Now that the excitement was over, Roy Ray was giving a lot more thought
to a question he'd asked rather often lately: What
now?
Did they have any place to go?
Shirley was from the same continent at least; maybe she could just fly
home. Nkame couldn't, not if his
folks still thought he was a demon.
Roy Ray could have told them something about real demons but he probably
wouldn't get the chance. Gunther
didn't seem to need parents, even if he had them. Too bad--Roy Ray couldn't shake the
suspicion that the guy was trouble, even though he had smacked Bat Boy off
him. And what were the chances Bat
Boy would show up again?
Katarina shifted and the white cat made a swipe at his lap, disturbing a
feather that leapt in the air: a spindly feather in a spiral shape, which he
caught before the cat could bat it again.
In spite of the mauling his memory had taken, he remembered snatching the
feather out of the air while beating his wings in the monster's face. Roy Ray twirled it between his
fingers. Now he knew how Mr. G lost
his wings: the gap had slammed on them.
He must have hesitated too long, or looked down at the exact wrong
moment. All he had left were
stumps, with a few deformed feathers.
One of which had followed Roy Ray like a puppy wanting a home.
He'd knew what he had to do now: find the owner, and rescue
him.
"Who'd a thunk there were more kids with wings in the world?" Mr.
Rappaport mused, at a pause between songs.

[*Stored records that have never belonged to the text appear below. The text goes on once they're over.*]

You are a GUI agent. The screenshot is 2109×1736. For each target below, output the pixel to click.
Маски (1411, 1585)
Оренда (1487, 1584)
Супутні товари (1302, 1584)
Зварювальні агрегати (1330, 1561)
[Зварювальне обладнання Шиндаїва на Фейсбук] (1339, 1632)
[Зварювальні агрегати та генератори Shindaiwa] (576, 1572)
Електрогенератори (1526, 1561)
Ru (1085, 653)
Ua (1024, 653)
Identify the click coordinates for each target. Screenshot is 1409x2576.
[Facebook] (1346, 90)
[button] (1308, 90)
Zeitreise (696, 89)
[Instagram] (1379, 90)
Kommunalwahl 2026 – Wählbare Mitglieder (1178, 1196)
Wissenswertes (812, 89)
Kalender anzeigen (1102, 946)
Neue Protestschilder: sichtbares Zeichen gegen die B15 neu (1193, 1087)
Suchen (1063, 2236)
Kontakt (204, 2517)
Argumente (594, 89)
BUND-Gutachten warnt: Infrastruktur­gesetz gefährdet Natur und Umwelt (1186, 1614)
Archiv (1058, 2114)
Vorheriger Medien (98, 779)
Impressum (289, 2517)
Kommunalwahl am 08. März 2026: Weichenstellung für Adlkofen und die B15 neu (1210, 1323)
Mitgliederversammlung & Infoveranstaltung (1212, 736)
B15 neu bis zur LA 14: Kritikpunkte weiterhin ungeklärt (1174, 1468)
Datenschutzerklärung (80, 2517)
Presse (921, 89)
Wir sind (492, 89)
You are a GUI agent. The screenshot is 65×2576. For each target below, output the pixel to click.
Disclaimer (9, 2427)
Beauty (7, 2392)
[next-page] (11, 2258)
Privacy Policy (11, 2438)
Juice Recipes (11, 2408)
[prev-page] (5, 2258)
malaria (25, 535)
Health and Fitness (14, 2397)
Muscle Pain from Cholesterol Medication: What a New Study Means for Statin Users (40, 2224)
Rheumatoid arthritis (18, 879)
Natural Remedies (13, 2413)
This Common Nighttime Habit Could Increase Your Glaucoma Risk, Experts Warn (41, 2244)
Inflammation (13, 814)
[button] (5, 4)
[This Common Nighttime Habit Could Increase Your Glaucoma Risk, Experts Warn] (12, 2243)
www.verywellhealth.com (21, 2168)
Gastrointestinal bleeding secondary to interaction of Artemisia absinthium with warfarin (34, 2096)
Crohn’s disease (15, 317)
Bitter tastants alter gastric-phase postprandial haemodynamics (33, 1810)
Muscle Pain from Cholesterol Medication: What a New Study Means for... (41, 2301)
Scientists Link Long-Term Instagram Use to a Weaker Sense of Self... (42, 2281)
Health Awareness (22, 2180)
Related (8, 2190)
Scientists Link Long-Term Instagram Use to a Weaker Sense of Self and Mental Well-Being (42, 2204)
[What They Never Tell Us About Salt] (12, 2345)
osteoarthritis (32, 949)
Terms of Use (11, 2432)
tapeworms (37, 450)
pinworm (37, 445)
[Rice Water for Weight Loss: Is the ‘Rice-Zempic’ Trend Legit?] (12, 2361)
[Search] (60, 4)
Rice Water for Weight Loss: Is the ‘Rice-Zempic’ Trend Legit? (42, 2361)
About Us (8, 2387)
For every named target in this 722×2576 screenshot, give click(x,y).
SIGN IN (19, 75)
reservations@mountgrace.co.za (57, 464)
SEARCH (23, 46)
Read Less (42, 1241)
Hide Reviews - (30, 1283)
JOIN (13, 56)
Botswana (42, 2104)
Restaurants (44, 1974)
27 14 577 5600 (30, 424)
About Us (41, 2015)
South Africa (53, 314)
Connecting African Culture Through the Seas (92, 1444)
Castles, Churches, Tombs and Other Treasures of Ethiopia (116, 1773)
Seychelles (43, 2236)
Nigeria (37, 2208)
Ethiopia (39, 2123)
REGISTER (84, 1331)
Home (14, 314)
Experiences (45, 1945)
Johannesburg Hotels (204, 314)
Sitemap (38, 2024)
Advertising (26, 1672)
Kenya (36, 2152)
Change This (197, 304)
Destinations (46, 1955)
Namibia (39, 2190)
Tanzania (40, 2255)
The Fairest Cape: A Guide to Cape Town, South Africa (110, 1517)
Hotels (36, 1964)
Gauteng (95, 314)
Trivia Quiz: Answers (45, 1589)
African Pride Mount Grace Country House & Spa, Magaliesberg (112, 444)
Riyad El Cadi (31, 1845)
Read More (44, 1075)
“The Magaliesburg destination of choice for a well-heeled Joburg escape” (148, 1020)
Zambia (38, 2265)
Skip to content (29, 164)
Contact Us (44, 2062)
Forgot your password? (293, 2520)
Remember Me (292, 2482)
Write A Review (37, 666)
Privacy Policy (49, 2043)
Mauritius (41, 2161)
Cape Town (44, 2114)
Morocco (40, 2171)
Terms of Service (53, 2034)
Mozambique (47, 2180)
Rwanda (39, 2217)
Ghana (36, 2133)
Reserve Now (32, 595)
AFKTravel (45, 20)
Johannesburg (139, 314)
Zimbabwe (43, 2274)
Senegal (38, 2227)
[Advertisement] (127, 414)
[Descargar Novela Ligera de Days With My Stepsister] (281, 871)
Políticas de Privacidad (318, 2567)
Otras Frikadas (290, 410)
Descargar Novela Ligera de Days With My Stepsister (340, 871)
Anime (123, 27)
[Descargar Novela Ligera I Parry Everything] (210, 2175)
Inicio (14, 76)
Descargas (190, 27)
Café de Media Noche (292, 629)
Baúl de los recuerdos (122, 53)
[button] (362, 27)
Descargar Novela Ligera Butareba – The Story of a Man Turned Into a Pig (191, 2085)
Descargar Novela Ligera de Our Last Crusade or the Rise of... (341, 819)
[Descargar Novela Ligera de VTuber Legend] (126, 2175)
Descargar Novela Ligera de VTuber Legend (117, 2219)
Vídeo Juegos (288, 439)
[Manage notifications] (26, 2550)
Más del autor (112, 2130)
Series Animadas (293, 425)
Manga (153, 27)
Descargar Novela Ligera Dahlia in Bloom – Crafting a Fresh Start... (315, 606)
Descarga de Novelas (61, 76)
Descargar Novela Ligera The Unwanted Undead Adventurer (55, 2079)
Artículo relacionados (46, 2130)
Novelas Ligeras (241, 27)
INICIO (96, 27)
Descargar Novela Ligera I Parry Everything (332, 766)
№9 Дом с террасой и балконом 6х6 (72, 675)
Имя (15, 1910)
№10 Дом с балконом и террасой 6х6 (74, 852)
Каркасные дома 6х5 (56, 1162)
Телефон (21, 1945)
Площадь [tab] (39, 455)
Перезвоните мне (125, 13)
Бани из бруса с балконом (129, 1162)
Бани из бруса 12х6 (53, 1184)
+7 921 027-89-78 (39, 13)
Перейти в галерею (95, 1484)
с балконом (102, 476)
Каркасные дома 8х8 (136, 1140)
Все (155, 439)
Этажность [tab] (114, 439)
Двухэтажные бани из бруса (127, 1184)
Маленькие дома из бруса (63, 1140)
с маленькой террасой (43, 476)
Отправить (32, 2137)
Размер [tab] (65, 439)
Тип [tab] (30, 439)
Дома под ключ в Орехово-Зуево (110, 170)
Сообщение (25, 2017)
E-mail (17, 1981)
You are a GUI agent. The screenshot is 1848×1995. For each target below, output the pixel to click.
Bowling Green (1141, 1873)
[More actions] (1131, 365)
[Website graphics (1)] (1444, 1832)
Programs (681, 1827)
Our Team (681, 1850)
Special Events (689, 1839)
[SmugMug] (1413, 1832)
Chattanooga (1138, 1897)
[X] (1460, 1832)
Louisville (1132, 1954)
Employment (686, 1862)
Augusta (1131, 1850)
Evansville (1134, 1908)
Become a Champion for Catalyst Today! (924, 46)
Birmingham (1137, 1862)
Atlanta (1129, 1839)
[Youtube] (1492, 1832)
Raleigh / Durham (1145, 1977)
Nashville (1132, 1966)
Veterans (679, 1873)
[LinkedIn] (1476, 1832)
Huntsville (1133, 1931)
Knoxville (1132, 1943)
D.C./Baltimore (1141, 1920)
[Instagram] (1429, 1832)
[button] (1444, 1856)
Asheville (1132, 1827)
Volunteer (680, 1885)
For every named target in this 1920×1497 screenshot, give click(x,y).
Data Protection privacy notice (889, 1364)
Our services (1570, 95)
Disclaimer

"Everybody has wings!" Gunther said--unexpectedly, as though the thought
had just popped into his head.
"Everybody can fly," Nkame agreed, "albeit
invisibly."
Shirley sniffed, "But we have . . . uh . . . the honor and responsibility
of flying visibly."
"That's not right," Gunther corrected her. "Not honor and responsibility. Agony and
ecstasy."
"Agony and ecstasy?! No
way--who told you that?"
"I think it might be 'delight and detriment,'" Nkame
offered.
By now Roy Ray had turned all the way around and was staring at
them. Gradually they ceased their
dispute and stared back, even poor pukey
Spargo.
"We have," Roy Ray said slowly, "the privilege and burden
of doing it visibly. Right?" They all nodded, with different degrees
of certainty. "So . . ." What came next? "So let's stop fooling about . .
."
"And do it!" they finished, in raggedy
unison.
"Here's good old Tomahawk Chop," Mr. Rappaport said as they bumped over
the railroad tracks. "A few more
blocks and we're home. Seems like
we've been gone a week, even though I left the garage just a few hours ago
and--What the--?"
He slammed the brakes to keep from hitting a man who had materialized on
the street outside their house. A
tall man, with stiff red hair and a long jaw and a leather bag slung over one
shoulder. A girl ran up behind
him--Delphi, Roy Ray noticed, just before the man grinned broadly and raised a
camera:
"Smile, everybody!"
[What I have in mind for the finale is the cover page of the Global
Scoop, with photos and headlines such as
these:]
BIRDMAN COLONY DISCOVERED!!
(Exclusive photos by H. L. McEnroe)
Locals say, "They're just normal kids"
BIRD TEENS TAKE UP RESIDENCE IN ABANDONED CASTLE! (Exclusive photos by H. L.
McEnroe)
SMALL TOWN THUG WANTS TO KNOW WHY BULLIES CAN'T
INCORPORATE
Claims, "We perform a useful service"
'ASK AGNES' NOW ADVISES ON PARANORMAL ISSUES (see p.
4)
BIRD BOY DAD ATTACKS PHOTOGRAPHER!
(Did we mention exclusive photos by H. L
McEnroe?)
SPECIAL REPORT: ONE-THIRD OF U.N. DELEGATES ARE ALIENS!